Asri berhasil. Dania menatap Asri dengan terbelalak. Dia berdiri lalu mempercepat langkahnya masuk ke dalam ruang interview, dia mana dirinya yang sendiri, menghadapi empat orang yang salah satunya adalah Pevita, wanita cantik yang begitu dikaguminya.

Dania duduk di kursi, yang mendadak menjadi kursi panas dengan tenang. Dadanya berdegup kencang, tapi dia berusaha tampak tenang dan bersahaja.

Untuk permulaan dia menatap juri satu persatu, hingga senyum manisnya menghilang secara perlahan. Pada meja terakhir, ada wajah yang sama sekali tidak di duganya di sini.

Pria itu memasang wajah dengan senyum yang entah apa artinya, bahkan dia melambaikan tangannya pada Dania, tentu saja tanpa di ketahu-i juri yang lain.

Dania membelalakkan matanya seketika. “Tuan,” gumamnya pelan.

Bobbi mengerlingkan satu matanya sambil tersenyum nakal pada Dania. “Oke, Dania.” Suara Pevita memecah kegugupan Dania yang semakin menjadi.

Sebisa mungkin, Dania menjawab apa pun pertanyaan saat sesi interview itu dengan baik.

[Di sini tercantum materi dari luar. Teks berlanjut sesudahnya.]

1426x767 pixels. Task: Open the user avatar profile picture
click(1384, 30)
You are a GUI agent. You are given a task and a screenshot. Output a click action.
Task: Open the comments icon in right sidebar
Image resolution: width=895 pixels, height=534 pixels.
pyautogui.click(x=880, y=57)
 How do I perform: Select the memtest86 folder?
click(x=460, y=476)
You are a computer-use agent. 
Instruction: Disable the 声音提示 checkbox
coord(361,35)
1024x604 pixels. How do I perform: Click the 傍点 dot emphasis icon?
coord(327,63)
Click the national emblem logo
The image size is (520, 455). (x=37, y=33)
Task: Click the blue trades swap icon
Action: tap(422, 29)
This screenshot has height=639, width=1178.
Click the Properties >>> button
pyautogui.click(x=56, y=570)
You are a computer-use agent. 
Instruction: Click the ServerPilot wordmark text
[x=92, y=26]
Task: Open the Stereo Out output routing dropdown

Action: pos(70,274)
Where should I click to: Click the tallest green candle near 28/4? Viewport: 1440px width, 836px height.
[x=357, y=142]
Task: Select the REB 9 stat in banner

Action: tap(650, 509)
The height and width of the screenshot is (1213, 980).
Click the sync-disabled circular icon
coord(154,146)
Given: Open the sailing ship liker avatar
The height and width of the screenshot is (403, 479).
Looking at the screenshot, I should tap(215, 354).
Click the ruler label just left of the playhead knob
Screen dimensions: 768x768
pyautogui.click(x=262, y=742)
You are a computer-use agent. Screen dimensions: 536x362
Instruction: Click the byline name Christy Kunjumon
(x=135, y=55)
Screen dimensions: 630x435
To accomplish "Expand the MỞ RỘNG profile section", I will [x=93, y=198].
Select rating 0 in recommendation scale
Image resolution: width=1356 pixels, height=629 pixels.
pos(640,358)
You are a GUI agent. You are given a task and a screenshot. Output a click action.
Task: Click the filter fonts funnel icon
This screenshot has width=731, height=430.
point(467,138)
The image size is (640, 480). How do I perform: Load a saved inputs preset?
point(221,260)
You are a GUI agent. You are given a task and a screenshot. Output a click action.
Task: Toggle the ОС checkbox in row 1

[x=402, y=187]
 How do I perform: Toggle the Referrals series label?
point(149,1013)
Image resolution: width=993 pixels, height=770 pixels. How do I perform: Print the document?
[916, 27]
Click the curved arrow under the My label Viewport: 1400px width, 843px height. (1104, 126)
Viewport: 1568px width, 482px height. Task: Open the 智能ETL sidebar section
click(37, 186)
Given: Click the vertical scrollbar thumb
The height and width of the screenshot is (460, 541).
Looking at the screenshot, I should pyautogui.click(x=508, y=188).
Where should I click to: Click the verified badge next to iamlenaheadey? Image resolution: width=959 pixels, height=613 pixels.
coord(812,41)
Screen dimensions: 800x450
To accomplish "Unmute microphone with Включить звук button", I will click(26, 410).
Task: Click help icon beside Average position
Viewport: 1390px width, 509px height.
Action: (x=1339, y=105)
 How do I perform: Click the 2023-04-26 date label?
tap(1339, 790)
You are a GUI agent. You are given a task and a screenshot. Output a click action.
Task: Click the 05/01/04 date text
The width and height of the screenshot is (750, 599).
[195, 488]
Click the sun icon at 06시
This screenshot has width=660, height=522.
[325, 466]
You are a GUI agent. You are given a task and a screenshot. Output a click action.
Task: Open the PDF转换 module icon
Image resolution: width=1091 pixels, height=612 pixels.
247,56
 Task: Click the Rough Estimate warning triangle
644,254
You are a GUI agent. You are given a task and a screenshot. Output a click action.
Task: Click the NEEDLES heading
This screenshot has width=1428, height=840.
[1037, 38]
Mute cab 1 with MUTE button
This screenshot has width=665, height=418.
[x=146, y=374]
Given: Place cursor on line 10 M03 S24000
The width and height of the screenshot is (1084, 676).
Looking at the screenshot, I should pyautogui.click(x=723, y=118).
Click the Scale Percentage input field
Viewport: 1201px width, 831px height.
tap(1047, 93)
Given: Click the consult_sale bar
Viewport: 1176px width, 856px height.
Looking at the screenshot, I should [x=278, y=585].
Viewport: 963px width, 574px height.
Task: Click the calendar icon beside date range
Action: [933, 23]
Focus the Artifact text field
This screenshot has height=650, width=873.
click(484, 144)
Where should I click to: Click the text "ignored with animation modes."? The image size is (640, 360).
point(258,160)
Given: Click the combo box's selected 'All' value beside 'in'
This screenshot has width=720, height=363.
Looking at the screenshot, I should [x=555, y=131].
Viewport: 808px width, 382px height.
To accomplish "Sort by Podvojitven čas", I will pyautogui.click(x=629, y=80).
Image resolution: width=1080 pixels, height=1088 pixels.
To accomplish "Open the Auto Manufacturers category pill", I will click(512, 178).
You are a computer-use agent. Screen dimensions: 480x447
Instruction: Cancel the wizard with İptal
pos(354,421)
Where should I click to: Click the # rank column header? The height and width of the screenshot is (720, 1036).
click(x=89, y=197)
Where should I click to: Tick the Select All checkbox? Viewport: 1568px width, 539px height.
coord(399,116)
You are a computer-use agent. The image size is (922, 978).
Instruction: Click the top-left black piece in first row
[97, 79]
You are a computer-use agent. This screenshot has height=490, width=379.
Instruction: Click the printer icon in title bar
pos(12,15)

Dia menutupi gugupnya dengan sangat sempurna. Meski, senyuman Bobbi kadang merusak semua itu.

“Semalam, kamu ke mana? Wajahmu terlihat pucat.” Bobbi mengajukan pertanyaan setelah lebih dari 30 menit terdiam tanpa suara, hanya menggoda Dania dengan kerlingan mata dan senyuman manjanya.

“Hah ...” Dania menyentuh pipinya. Sungguh, otaknya terasa kosong saat ini. Apa maksudnya dari pertanyaan itu? Batin Dania berteriak keras. “Tidak dari mana-mana Tuan, mungkin karena gugup.” Dania memaksakan diri tersenyum, meski terlihat sangat kaku.

Bobbi menganggukkan kepala sambil membuka lembaran data Dania yang ada di depannya. “Aku tidak ada pertanyaan,” ucapnya singkat.

Ish, seharusnya tidak udah bertanya dari awal. Batin Dania kembali berteriak.

Sesi interview yang panjang dan melelahkan itu selesai. Dania kembali ke pekerjaannya, di hanya ijin sebentar, hanya untuk menjalani interview saja. Untuk hasil yang akan keliar hari ini juga, Dania menyerahkannya pada Sri, gadis itu siap mengabari Dania nanti, apa pun hasilnya.

***

Bobbi tersenyum mengingat bagaimana wajah merah Dania begitu melihatnya, terlebih lagi saat dia menggoda gadis itu, atau saat Bobbi menanyakan sesuatu yang tidak ada hubungannya dengan interview. Wajah gadis itu sangat menggemaskan.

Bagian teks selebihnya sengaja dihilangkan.